=== Begin Enclosure ===

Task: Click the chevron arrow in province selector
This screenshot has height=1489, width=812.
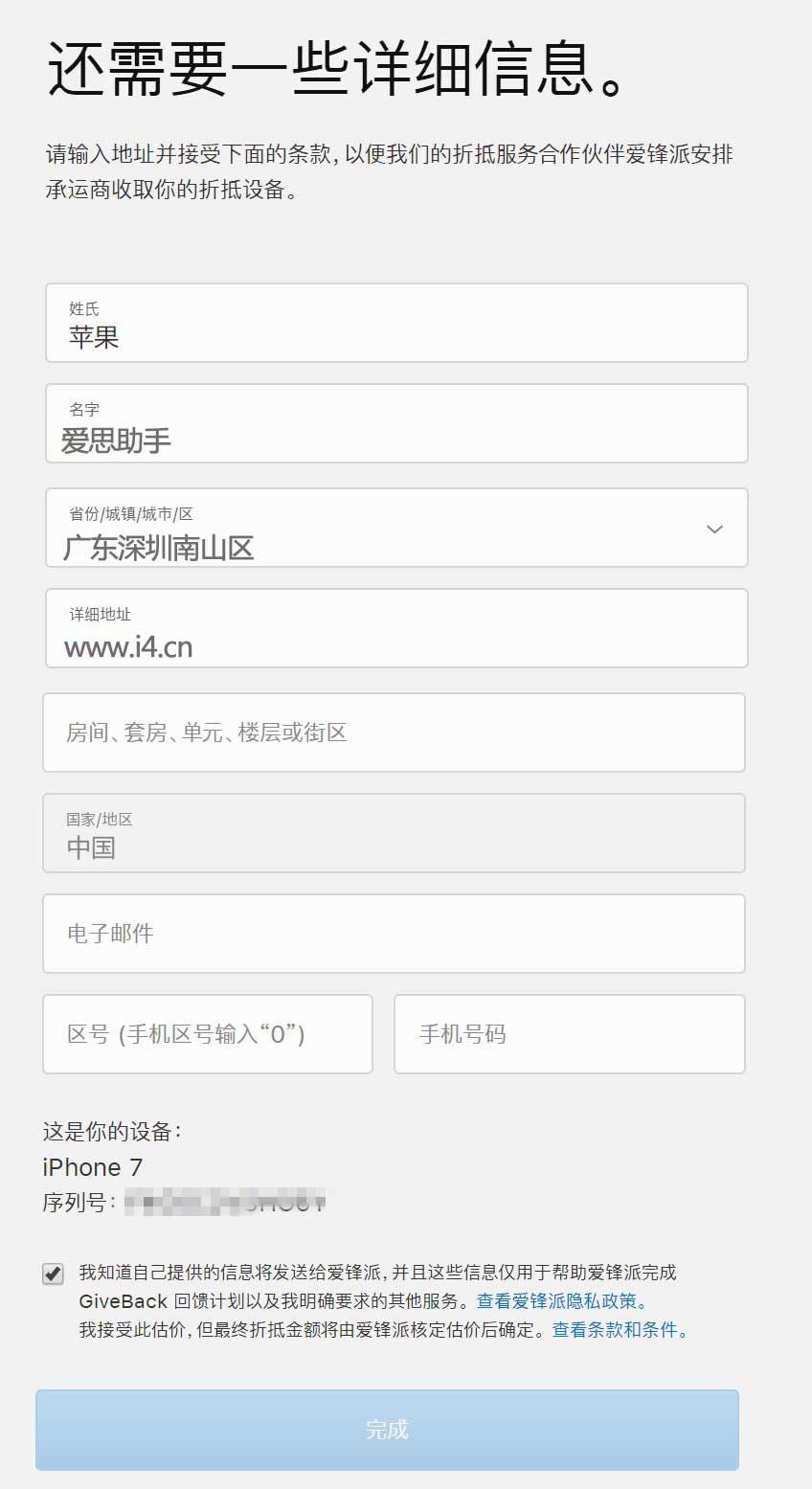Action: [x=714, y=530]
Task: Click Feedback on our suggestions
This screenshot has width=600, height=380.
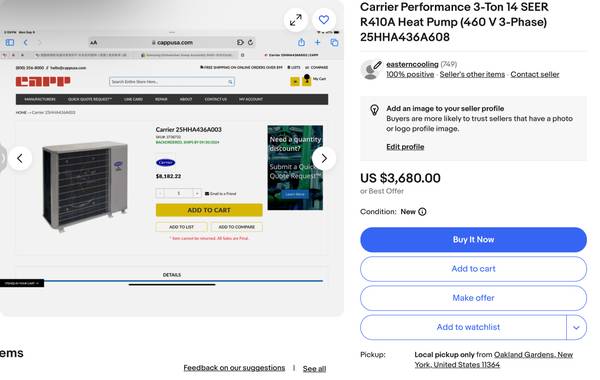Action: click(234, 368)
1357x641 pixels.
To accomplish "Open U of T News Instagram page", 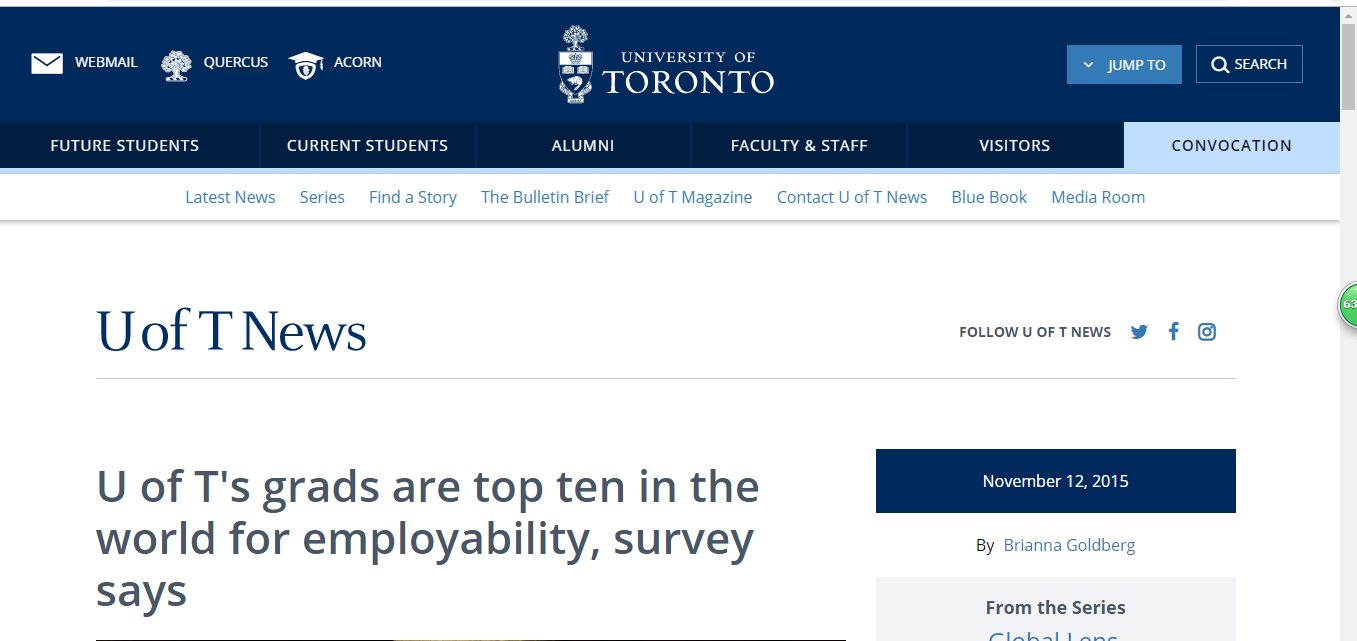I will pos(1207,332).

=== End Enclosure ===

*Exercise directions*. Each line above that has "Task" adds one to the count; say the final count with no other text.

*Exercise response*. 2